Heparin induced thrombocytopenia
What is heparin induced thrombocytopenia?
Heparin induced thrombocytopenia type II (HIT) is an auto-immune disease causing low platelet counts and paradoxical blood clotting. Heparin induced thrombocytopenia occurs in 1 to 5% of patients started on heparin. It usually occurs 5 to 10 days after starting the drug. It is characterised by a platelet count of <150 x 109/l or a ≥ 50% reduction in platelets), which occurs in >90% of patients with HIT
A harmless condition called heparin induced thrombocytopenia type I may also cause a reduction in platelet count, but this is mild and transient. It is not due to immune factors.
Ulceration in patients on heparin may also be due to other causes of heparin induced necrosis.
What are the clinical features of heparin induced thrombocytopenia?
Two-thirds of people with heparin induced thrombocytopenia develop a reduction in platelet count without symptoms.
However approximately 30% of patients with heparin induced thrombocytopenia develop blood clots (thrombosis). This is heparin-induced thrombocytopenia with thrombosis or HITT. Thrombosis can occur in veins, arteries or in the small vessels in the skin. Blood clots may also develop in the brain (stroke), in the legs (deep vein thrombosis), in the lungs (pulmonary embolus), in the heart (myocardial infarction), or in fingers and toes (digital necrosis). The blood clots block the affected vessel causing tissue death (necrosis).
Skin necrosis manifests as sharply demarcated tender red or purple patches (purpura) with black centres and may lead to dry gangrene. A net-like or branching pattern (retiform) of purpura may also be seen. Necrosis may occur at the site of subcutaneous injection or infusion of heparin, or at distant sites.
What causes heparin induced thrombocytopenia?
Heparin is a widely used natural anticoagulant or “blood thinner”. It works by activating antithrombin, which in turn inactivates thrombin and prevents clot formation.
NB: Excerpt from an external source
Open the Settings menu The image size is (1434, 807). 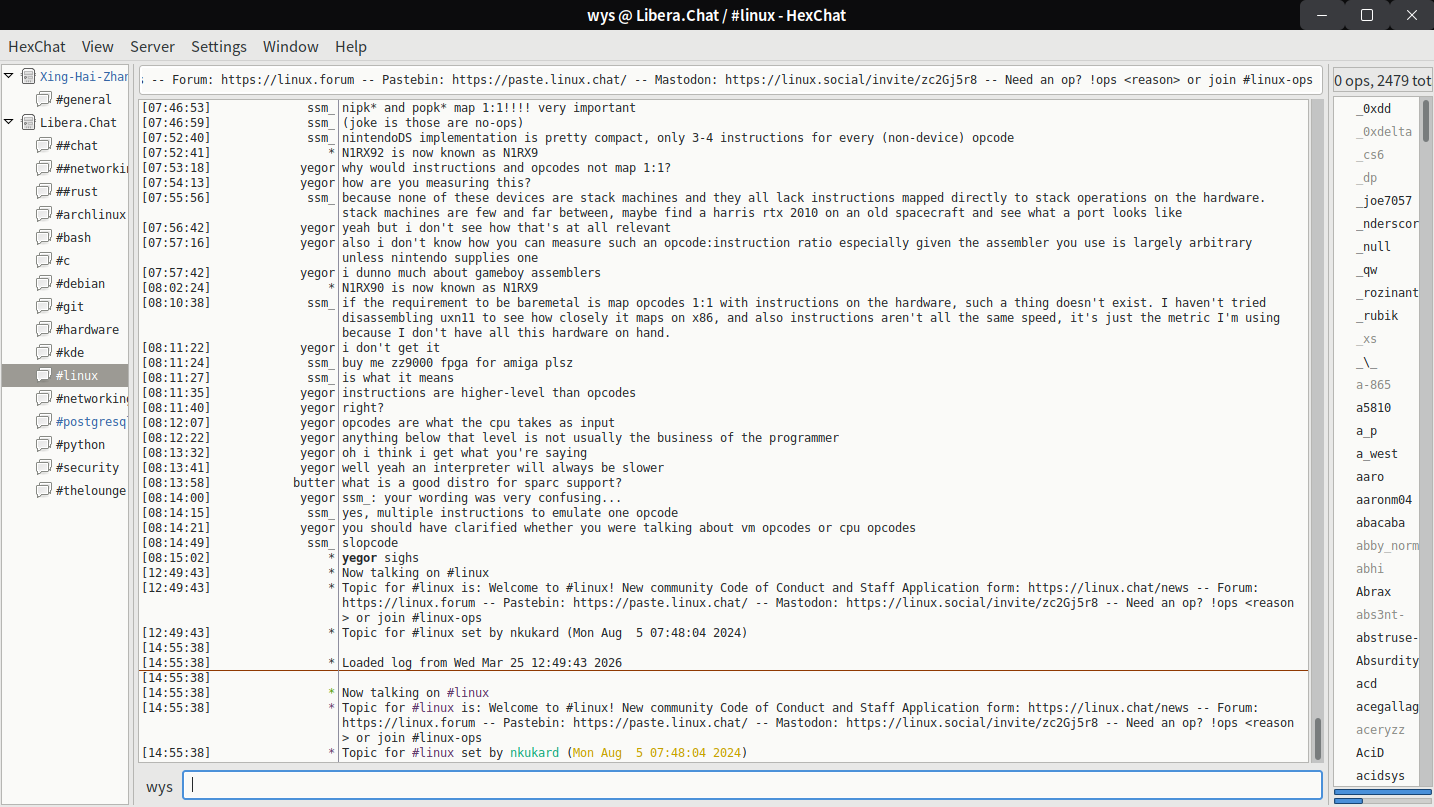tap(218, 47)
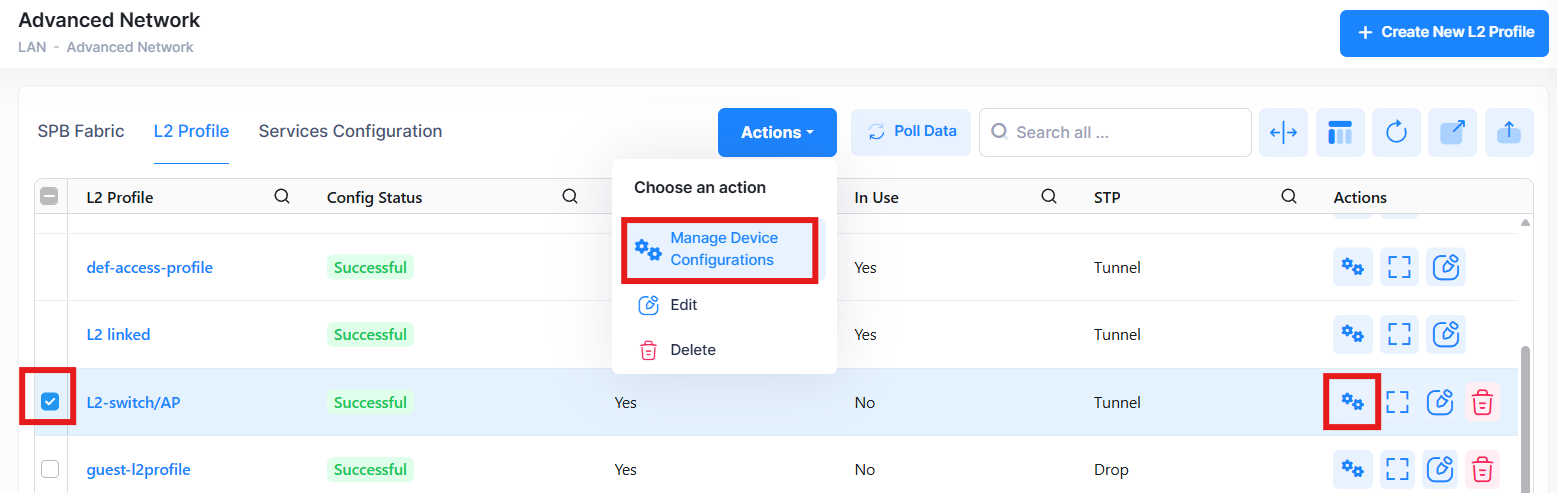Open the L2 Profile column search filter
This screenshot has height=493, width=1557.
click(x=282, y=197)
In heparin induced thrombocytopenia the body produces an antibody that binds to complexes of heparin and platelet factor 4. The Fc binding protein on the antibody complex matches up with Fc receptors on the platelets, activating them. Platelet aggregation and consumption follows. Platelet levels reduce from pre-treatment levels. If platelet aggregation is severe enough it causes formation of a “white-clot” which results in complete blockage of the affected artery or vein. The specific symptoms depend on the organ to which the blood supply is blocked.
Antibodies take time to develop in autoimmune diseases, so this condition usually manifests 5-10 days after starting treatment. Patients who develop heparin induced thrombocytopenia within hours of starting treatment have likely been exposed and thus sensitised to heparin previously.
Unfractionated heparin is more likely to cause heparin induced thrombocytopenia than fractionated heparin (also called low molecular weight heparin). Heparin can also rarely cause anaphylaxis.
Investigations if suspicious of heparin induced thrombocytopenia
Patients on heparin should have their blood count measured regularly to check platelet levels. Heparin induced thrombocytopenia may be diagnosed if there is a reduction compared to pretreatment levels, even when the absolute platelet level is still within the normal range.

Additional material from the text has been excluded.